# [SUPPLIED RECORDS]
--*--
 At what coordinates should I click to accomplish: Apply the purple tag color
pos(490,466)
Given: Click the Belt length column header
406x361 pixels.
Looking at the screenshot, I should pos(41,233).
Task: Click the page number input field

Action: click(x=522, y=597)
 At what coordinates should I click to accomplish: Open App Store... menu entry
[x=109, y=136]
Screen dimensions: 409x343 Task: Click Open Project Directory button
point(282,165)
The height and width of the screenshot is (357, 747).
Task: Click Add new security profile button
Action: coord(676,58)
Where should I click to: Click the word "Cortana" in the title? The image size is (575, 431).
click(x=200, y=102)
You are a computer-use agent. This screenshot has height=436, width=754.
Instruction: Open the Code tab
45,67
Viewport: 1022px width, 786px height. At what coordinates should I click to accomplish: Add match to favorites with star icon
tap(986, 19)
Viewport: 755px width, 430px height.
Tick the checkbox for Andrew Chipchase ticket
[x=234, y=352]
--*--
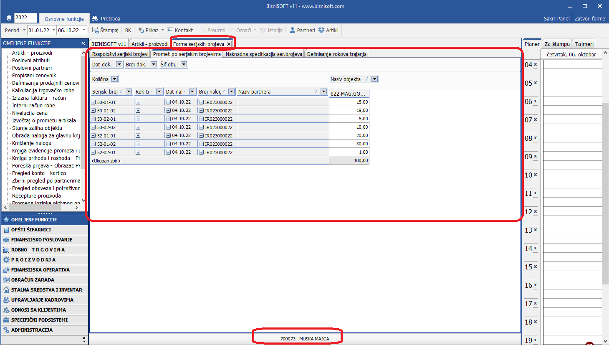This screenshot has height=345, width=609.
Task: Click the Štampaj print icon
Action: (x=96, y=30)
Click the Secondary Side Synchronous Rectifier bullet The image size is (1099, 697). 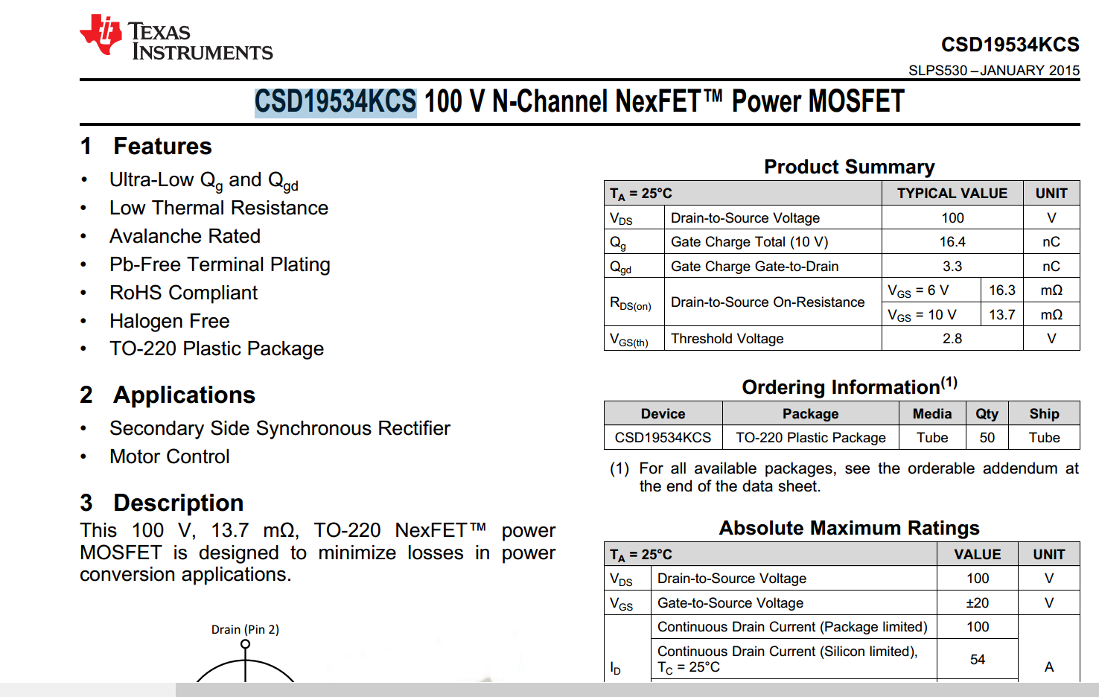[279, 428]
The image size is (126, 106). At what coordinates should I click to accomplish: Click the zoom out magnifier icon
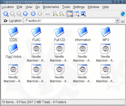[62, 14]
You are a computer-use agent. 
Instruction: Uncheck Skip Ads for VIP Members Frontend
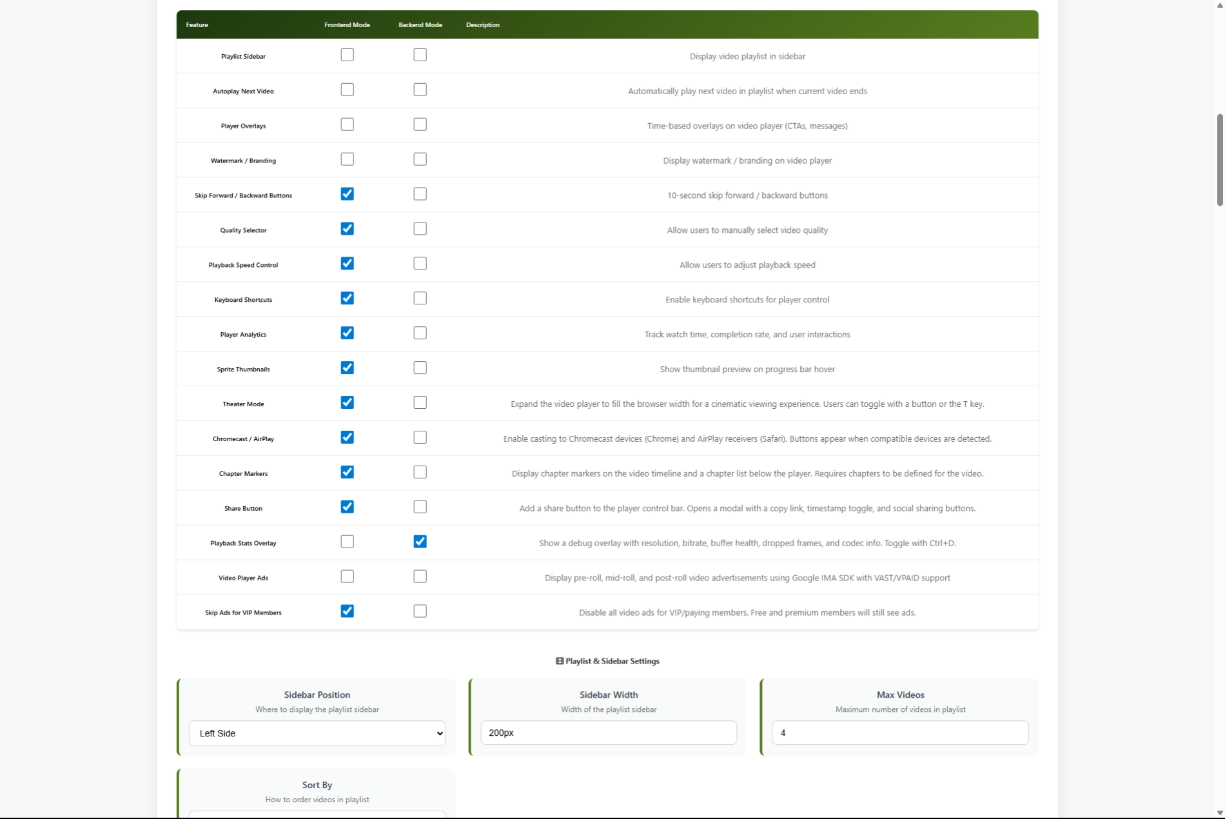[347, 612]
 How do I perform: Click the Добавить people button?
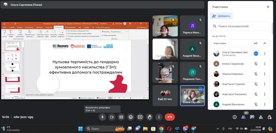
--*--
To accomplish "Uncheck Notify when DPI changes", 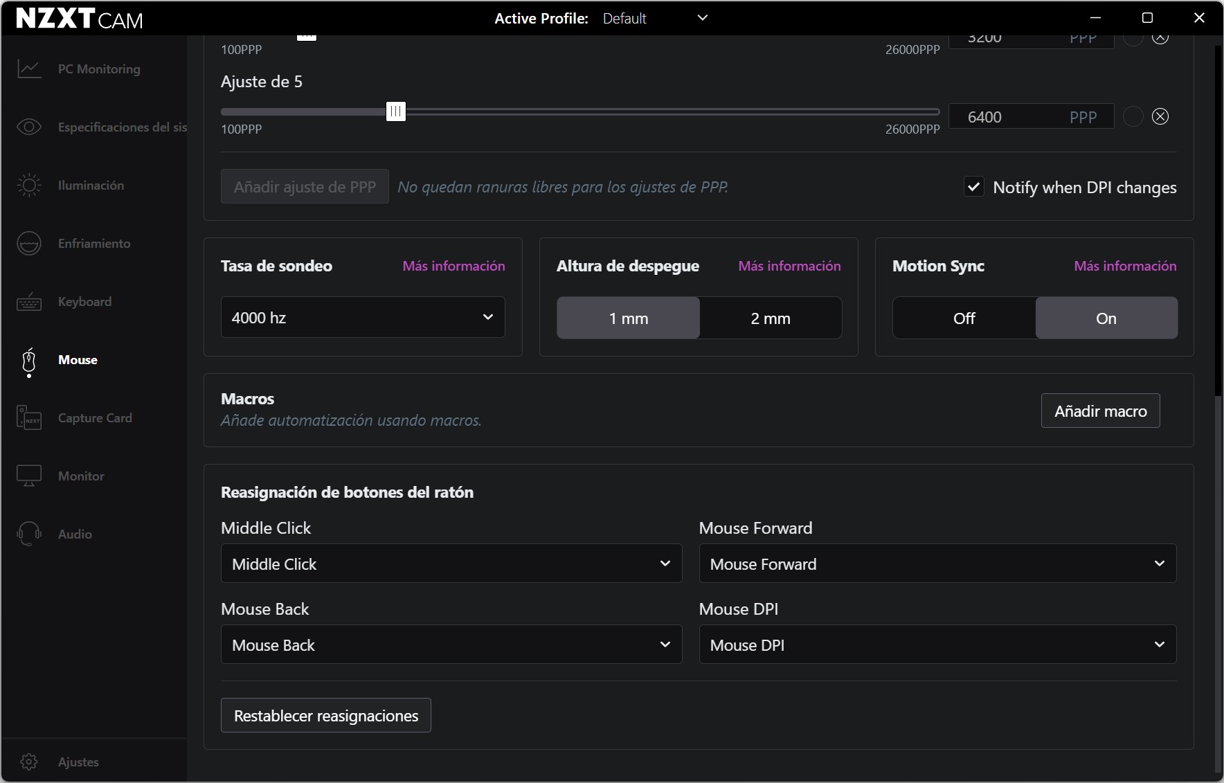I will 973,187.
--*--
# [WHAT IS BEING ASKED]
Pick out each line above that contains the string "Task" with the same capitalization, and copy those lines out.

# [FINISHED EXERCISE]
Task: Click the page number input field
Screen dimensions: 409x343 Task: Click Open Project Directory button
Task: Click Add new security profile button
Task: Click the Štampaj print icon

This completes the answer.